* Assignment 1
Reproduce the Günter Schröter profile word for word, starting with "- 1948–1949: BSG" and going on through "335 / (154)".
* Assignment 2
According to the Günter Schröter profile, what qualifies him to be called a coach as well as a footballer? Answer in one to three sentences.
* Assignment 3
List every club in the senior career section of the Günter Schröter profile.

* Document text
===============

Personal information
- Date of birth: May 3, 1927
- Place of birth: Brandenburg, Free State of Prussia, Germany
- Date of death: February 10, 2016 (aged 88)
- Place of death: Berlin, Germany
- Height: 1.68 m (5 ft 6 in)
- Position: Forward

Youth career
- 1937–1944: Brandenburger BC

Senior career*
- Years: Team / Apps / (Gls)
- 1948–1949: BSG Konsum Brandenburg
- 1949–1950: SV Deutsche Volkspolizei Potsdam
- 1950–1954: SG Dynamo Dresden
- 1954–1963: SC Dynamo Berlin / 192 / (68)
- Total:  / 335 / (154)

International career
- 1952–1962: East Germany / 39 / (13)

Managerial career
- 1972–1973: BFC Dynamo

= Günter Schröter =

German footballer and coach (1927–2016)

Günter Schröter (May 3, 1927 - February 10, 2016), often nicknamed Moppel, was a German football player and coach who appeared in 39 matches for East Germany.

===============

* Data provided
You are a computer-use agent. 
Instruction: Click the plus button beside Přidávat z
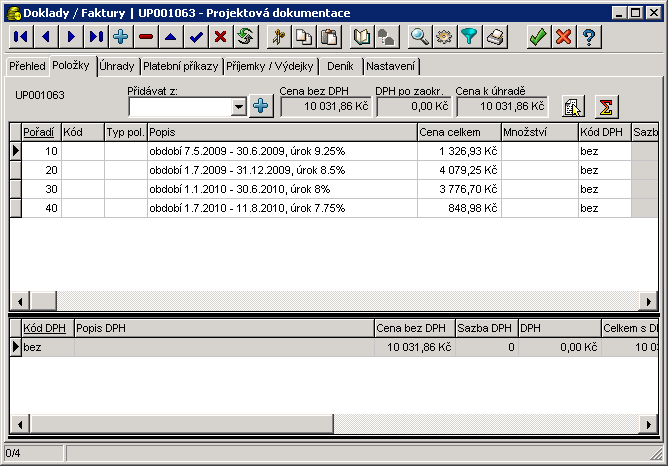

===============

* Worked solution 1
- 1948–1949: BSG Konsum Brandenburg
- 1949–1950: SV Deutsche Volkspolizei Potsdam
- 1950–1954: SG Dynamo Dresden
- 1954–1963: SC Dynamo Berlin / 192 / (68)
- Total:  / 335 / (154)

* Worked solution 2
The profile's managerial career section shows that he managed BFC Dynamo from 1972 to 1973. This came after his senior playing career, which ran from 1948 to 1963.

* Worked solution 3
- BSG Konsum Brandenburg
- SV Deutsche Volkspolizei Potsdam
- SG Dynamo Dresden
- SC Dynamo Berlin